On voit que tous ces travaux de Darcet furent modestes comme lui. Il chercha toujours plus l'utilité que la gloire ; il craignait plus d'errer qu'il ne désirait de jouir : de là sa réserve extrême et sa lenteur à publier. Ajoutez qu'il n'eut jamais la force, ou, si l'on veut, la folie de sacrifier les jouissances de l'amitié à l'espoir de la célébrité ; et vous verrez pourquoi, avec des moyens multipliés, il ne s'est pas placé plus haut parmi les chimistes de son siècle.

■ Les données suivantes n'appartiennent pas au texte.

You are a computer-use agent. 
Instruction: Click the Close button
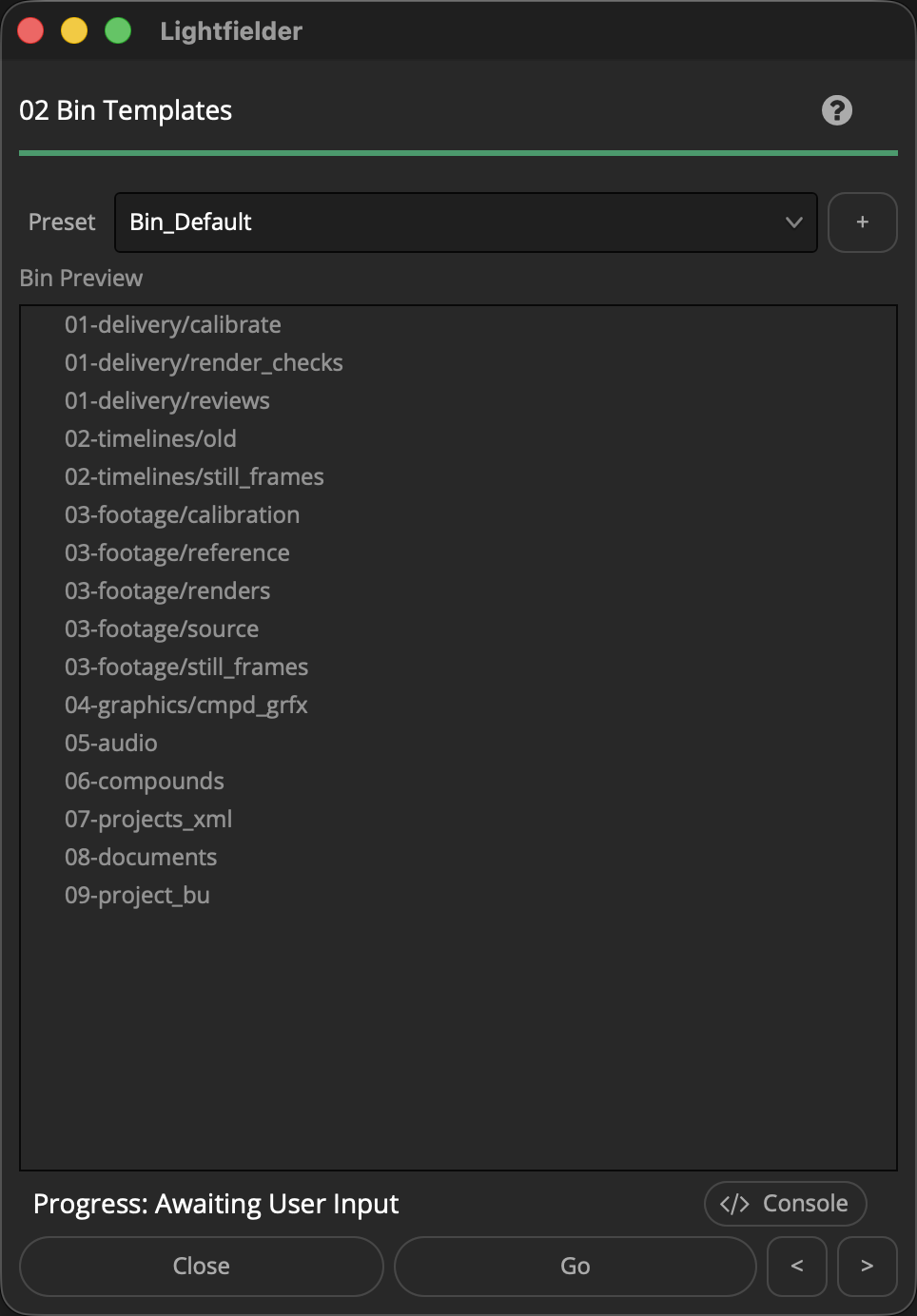tap(202, 1266)
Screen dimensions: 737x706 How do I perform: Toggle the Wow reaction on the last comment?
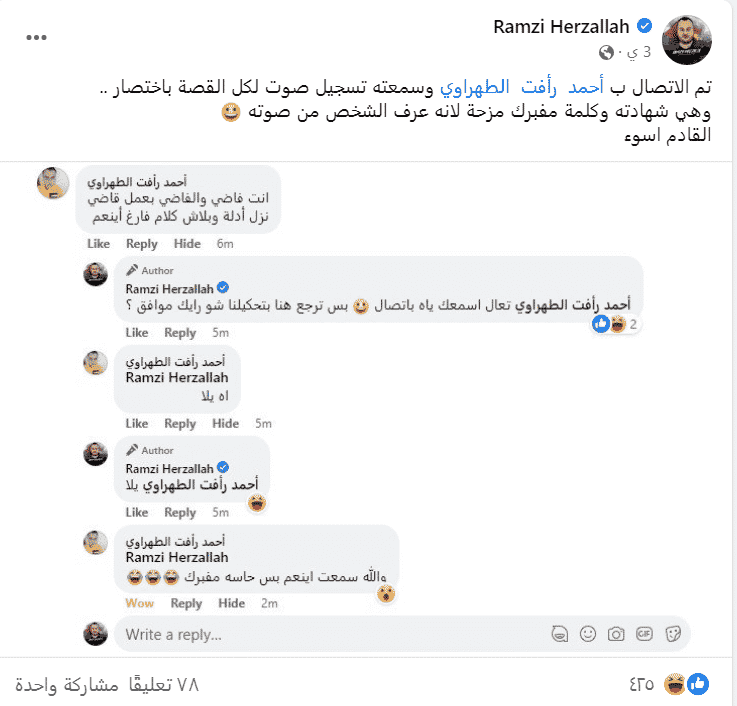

Son caractère résulte assez clairement de l'histoire de sa vie. D'une position assez triste il a été élevé successivement jusqu'à l'une des places les plus éminentes de l'État, toujours porté par d'autres, et sans efforts de sa part comme sans résistance. Toujours content de sa situation présente, son contentement semblait rejaillir sur tout ce qui l'environnait ; le sentiment intime qu'il en avait lui-même ne lui permettait pas de connaître cette triste passion de la jalousie. Dans son intérieur, une égalité d'humeur inaltérable, une gaieté douce, une complaisance à toute épreuve, eussent à peine laissé croire qu‘il était le chef de sa famille, si la tendre vénération de ceux qui la composaient ne l'eût sans cesse rappelé.

On a pu se demander pourquoi, à la fin d'une grande révolution, on a porté subitement à la première magistrature un homme qui n'y avait pris aucune part directe, et que ni l'éclat de son nom, ni son crédit, ni ses services, ne semblaient appeler à cette élévation.